In the following listing, work out how many lines contain the string "dark", and state only that number.
....
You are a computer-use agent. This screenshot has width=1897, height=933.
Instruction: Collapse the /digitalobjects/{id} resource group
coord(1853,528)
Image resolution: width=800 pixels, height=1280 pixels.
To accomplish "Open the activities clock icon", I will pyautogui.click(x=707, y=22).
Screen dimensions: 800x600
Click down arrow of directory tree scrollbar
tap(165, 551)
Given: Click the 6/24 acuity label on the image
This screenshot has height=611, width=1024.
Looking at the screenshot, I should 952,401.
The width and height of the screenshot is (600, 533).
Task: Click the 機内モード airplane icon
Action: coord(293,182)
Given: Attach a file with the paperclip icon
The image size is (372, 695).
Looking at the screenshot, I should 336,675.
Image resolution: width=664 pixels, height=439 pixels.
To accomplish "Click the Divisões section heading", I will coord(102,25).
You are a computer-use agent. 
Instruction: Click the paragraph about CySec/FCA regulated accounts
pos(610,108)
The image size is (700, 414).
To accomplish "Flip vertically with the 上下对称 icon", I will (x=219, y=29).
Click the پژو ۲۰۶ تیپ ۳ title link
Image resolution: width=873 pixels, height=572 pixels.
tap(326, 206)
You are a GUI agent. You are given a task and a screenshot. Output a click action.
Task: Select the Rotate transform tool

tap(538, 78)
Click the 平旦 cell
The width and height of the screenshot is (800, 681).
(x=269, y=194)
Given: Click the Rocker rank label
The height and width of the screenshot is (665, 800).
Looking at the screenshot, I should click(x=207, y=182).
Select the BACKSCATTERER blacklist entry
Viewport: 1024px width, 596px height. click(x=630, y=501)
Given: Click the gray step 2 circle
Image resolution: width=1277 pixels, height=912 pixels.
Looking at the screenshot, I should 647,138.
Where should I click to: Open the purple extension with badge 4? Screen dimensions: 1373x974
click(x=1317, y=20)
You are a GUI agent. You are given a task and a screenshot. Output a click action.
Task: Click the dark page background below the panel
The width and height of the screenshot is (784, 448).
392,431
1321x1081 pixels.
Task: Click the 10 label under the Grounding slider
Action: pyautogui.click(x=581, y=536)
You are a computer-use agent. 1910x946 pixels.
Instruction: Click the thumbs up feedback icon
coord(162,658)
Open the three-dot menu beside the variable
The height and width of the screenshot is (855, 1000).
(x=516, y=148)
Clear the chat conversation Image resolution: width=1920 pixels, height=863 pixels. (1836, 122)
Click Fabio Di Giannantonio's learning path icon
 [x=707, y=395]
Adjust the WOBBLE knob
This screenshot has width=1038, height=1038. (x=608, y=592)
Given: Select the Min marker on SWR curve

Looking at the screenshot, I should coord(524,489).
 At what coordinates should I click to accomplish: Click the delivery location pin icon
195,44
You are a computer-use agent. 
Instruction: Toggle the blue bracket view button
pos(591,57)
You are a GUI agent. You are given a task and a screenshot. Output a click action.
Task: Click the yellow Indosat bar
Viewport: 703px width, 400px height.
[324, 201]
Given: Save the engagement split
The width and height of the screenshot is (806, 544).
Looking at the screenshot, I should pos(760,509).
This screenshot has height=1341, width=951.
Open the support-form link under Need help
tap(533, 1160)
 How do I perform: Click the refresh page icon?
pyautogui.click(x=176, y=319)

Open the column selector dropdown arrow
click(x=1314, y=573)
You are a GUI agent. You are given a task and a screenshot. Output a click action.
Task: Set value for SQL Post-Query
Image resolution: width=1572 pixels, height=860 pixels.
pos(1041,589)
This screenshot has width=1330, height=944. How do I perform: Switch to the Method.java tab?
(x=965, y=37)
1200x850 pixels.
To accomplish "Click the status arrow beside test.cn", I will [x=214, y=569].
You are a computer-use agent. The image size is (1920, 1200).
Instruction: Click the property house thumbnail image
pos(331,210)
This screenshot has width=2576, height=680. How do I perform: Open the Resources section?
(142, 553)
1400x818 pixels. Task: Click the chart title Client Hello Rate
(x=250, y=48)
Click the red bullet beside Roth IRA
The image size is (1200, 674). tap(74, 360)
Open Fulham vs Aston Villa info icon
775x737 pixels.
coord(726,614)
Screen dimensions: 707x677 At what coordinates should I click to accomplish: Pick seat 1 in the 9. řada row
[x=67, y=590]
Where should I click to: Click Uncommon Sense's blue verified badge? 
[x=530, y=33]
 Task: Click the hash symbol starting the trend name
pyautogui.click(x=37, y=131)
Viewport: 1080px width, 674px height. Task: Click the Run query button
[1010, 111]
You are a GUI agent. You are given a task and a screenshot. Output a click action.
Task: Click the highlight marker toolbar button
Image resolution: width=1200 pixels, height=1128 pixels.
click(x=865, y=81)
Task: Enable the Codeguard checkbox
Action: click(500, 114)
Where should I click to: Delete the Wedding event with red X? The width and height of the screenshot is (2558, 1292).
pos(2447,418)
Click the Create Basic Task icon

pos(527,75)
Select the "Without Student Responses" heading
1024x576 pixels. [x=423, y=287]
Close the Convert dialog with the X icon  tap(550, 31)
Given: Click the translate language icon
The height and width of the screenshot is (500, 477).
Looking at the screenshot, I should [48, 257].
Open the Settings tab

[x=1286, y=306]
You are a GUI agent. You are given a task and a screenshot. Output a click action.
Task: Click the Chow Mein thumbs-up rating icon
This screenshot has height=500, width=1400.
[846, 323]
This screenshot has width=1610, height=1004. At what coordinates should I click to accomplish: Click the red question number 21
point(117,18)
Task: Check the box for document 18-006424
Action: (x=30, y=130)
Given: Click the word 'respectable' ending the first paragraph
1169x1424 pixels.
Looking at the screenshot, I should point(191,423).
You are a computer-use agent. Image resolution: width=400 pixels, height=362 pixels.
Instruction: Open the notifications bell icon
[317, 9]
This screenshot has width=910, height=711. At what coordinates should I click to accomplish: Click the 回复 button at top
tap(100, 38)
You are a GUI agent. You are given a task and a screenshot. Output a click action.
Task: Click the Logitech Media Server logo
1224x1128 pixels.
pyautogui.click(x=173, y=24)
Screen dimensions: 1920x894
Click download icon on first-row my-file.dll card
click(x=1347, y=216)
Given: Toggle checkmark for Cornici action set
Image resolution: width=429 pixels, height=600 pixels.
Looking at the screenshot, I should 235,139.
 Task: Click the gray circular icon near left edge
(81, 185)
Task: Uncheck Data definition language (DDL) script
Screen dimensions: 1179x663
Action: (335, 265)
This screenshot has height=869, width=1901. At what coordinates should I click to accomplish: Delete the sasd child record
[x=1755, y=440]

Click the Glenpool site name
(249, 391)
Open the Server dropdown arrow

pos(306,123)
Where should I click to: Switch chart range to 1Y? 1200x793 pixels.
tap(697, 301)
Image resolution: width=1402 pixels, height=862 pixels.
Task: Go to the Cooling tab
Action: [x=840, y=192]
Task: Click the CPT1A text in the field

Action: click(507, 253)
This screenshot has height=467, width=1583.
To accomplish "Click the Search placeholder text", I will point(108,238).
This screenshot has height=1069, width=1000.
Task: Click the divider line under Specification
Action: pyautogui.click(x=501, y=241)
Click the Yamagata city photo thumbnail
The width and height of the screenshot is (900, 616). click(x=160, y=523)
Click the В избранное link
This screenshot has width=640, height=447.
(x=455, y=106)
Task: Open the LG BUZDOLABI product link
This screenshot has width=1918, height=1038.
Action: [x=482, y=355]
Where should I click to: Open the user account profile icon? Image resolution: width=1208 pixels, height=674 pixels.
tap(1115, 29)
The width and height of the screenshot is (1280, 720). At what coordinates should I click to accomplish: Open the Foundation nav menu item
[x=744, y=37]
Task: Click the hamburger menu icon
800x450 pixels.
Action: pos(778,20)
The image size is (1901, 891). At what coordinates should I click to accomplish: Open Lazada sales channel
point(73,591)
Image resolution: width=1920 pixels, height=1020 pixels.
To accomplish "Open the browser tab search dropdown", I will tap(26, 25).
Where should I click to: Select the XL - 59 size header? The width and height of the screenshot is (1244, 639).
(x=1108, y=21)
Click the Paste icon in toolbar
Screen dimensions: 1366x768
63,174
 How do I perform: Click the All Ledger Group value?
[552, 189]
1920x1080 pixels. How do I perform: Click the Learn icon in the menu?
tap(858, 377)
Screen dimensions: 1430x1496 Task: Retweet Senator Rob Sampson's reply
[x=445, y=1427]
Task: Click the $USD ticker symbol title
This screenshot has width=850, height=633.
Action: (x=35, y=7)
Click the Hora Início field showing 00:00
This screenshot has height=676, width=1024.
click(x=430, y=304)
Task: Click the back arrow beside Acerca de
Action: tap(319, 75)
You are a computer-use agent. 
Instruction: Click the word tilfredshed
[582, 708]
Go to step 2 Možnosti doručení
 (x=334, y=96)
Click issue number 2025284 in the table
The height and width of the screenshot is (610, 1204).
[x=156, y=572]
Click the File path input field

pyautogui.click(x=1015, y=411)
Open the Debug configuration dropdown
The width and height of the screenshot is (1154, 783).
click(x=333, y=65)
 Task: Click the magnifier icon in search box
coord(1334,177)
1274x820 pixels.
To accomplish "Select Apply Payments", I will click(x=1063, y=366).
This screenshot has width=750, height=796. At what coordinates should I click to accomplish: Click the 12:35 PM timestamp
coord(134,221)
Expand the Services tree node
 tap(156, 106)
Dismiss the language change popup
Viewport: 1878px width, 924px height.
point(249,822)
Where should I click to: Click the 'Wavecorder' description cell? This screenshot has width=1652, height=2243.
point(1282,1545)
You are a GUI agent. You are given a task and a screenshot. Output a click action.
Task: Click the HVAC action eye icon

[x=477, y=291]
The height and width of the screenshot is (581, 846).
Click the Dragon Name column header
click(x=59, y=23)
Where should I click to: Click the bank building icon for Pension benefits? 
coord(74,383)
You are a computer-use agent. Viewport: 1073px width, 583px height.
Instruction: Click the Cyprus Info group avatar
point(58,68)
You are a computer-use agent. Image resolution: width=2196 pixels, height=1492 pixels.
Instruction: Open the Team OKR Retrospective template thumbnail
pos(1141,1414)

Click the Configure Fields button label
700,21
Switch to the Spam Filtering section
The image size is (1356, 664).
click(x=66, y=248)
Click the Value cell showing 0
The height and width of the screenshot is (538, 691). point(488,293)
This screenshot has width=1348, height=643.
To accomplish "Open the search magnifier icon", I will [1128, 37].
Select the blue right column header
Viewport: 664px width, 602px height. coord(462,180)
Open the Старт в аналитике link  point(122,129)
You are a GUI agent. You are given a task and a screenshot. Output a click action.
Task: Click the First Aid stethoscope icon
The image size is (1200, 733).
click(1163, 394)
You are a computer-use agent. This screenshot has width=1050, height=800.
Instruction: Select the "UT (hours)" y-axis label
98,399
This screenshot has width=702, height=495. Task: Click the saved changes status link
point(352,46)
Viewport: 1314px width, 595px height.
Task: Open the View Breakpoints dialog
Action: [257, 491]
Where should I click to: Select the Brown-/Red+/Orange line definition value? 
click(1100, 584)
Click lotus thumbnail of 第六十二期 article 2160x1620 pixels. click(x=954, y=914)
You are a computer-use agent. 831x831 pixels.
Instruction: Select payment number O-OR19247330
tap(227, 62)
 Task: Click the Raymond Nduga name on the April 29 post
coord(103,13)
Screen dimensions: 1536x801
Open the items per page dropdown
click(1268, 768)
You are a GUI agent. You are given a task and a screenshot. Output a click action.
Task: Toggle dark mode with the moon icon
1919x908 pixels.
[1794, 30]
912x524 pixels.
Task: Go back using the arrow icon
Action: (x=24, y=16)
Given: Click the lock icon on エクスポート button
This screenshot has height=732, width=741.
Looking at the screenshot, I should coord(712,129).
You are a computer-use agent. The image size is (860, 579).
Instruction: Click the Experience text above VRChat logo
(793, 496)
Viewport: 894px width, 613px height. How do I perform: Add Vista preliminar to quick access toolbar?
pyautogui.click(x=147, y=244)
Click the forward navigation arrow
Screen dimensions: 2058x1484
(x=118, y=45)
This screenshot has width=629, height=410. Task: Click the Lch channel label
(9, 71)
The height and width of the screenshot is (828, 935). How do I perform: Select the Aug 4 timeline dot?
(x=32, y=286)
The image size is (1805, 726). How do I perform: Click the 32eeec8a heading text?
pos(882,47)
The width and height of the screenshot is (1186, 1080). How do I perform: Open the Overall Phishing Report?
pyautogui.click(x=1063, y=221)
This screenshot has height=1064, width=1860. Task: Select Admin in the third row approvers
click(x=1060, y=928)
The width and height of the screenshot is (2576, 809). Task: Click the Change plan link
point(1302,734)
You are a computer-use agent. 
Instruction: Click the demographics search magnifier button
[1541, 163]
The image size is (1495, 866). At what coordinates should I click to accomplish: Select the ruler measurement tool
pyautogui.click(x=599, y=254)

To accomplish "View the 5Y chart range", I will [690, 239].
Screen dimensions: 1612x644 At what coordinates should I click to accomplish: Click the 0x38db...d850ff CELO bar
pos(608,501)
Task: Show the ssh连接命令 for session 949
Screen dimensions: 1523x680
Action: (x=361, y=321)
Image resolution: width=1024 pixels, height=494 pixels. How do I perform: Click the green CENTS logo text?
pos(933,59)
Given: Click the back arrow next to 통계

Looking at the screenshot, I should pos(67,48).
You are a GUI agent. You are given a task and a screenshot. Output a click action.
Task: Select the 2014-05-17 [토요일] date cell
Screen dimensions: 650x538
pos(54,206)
....
• Expected answer
2